The subject of the Judiciary did not seriously arise again until the vote on the adoption of the entire constitution was imminent. As it turned out, the constitution, when adopted, contained, in substance, the Judiciary provisions which Marshall had written and reported at the beginning of that body's deliberations.[1354]

The other and the commanding problem, for the solution of which the contention had been called, was made up of the associated questions of suffrage, taxation, and representation. Broadly speaking, the issue was that of white manhood suffrage and representation based upon the enumeration of whites, as against suffrage determined by property and taxation, representation to be based on an enumeration which included three fifths of the slave population.[1355]

In these complex and tangled questions the State and the convention were divided; so fierce were the contending factions, and so diverse were opinions on various elements of the confused problem, especially among those demanding reform, that at times no solution seemed possible. The friends of reform were fairly well organized and coöperated in a spirit of unity uncommon to liberals. But, as generally happens, the conservatives had much better discipline, far more harmony of opinion and conduct. The debate on both sides was able and brilliant.[1356]

Finally the convention seemingly became deadlocked.
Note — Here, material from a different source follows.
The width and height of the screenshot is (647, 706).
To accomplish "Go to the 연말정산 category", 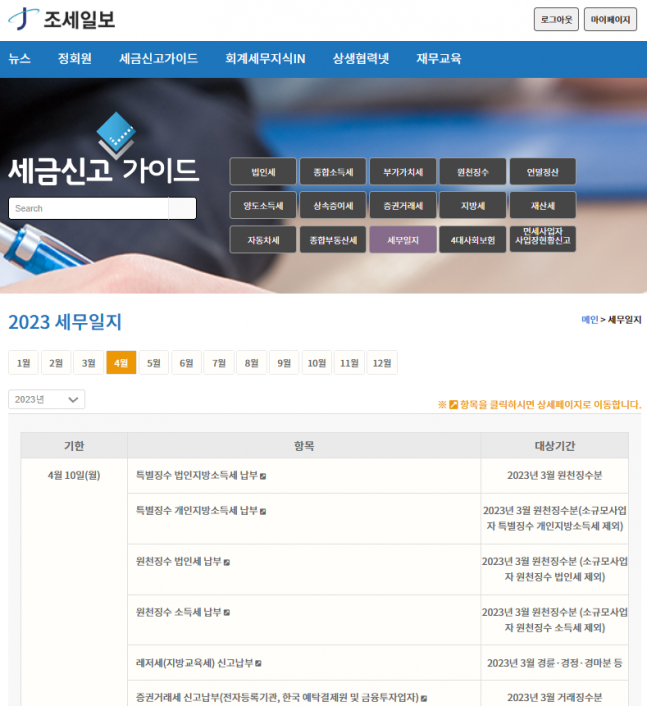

Each side declared it would not yield.[1357] Then came the inevitable reaction—a spirit of conciliation mellowed everybody. Sheer human nature, wearied of strife, sought the escape that mutual accommodation alone afforded. The moment came for which Marshall had been patiently waiting. Rising slowly, as was his wont, until his great height seemed to the convention to be increased, his soothing voice, in the very gentleness of its timbre, gave a sense of restfulness and agreement so grateful to, and so desired by, even the sternest of the combatants.

"No person in the House," began the Chief Justice, "can be more truly gratified than I am, at seeing the spirit that has been manifested here to-day; and it is my earnest wish that this spirit of conciliation may be acted upon in a fair, equal and honest manner, adapted to the situation of the different parts of the Commonwealth, which are to be affected."

The warring factions, said Marshall, were at last in substantial accord. "That the Federal numbers [the enumeration of slaves as fixed in the National Constitution] and the plan of the white basis shall be blended together so as to allow each an equal portion of power, seems to be very generally agreed to." The only difference now was that one faction insisted on applying this plan to both Houses of the Legislature, while the other faction would restrict the white basis to the popular branch, leaving the Senate to be chosen on the combined free white and black slave enumeration.

This involves the whole theory of property. One gentleman, in particular, "seems to imagine that we claim nothing of republican principles, when we claim a representation for property." But "republican principles" do not depend on "the naked principle of numbers." On the contrary, "the soundest principles of republicanism do sanction some relation between representation and taxation.... The two ought to be connected.... This was the principle of the revolution.... This basis of Representation is ... so important to Virginia" that everybody had thought about it before this convention was called.

"Several different plans were contemplated. The basis of white population alone; the basis of free population alone; a basis of population alone; a basis compounded of taxation and white population, (or which is the same thing, a basis of Federal numbers:).... Now, of these various propositions, the basis of white population, and the basis of taxation alone are the two extremes." But, "between the free population, and the white population, there is almost no difference: Between the basis of total population and the basis of taxation, there is but little difference."

Frankly and without the least disguise of his opinions, Marshall admitted that he was a conservative of conservatives: "The people of the East," of whom he avowed himself to be one, "thought that they offered a fair compromise, when they proposed the compound basis of population and taxation, or the basis of the Federal numbers. We thought that we had republican precedent for this—a precedent given us by the wisest and truest patriots that ever were assembled: but that is now past.

"We are now willing to meet on a new middle ground." Between the two extremes "the majority is too small to calculate upon.... We are all uncertain as to the issue. But all know this, that if either extreme is carried, it must leave a wound in the breast of the opposite party which will fester and rankle, and produce I know not what mischief." The conservatives were now the majority of the convention, yet they were again willing to make concessions. Avoiding both extremes, Marshall proposed, "as a compromise," that the basis of representation "shall be made according to an exact compound of the two principles, of the white basis and of the Federal numbers, according to the Census of 1820."[1358]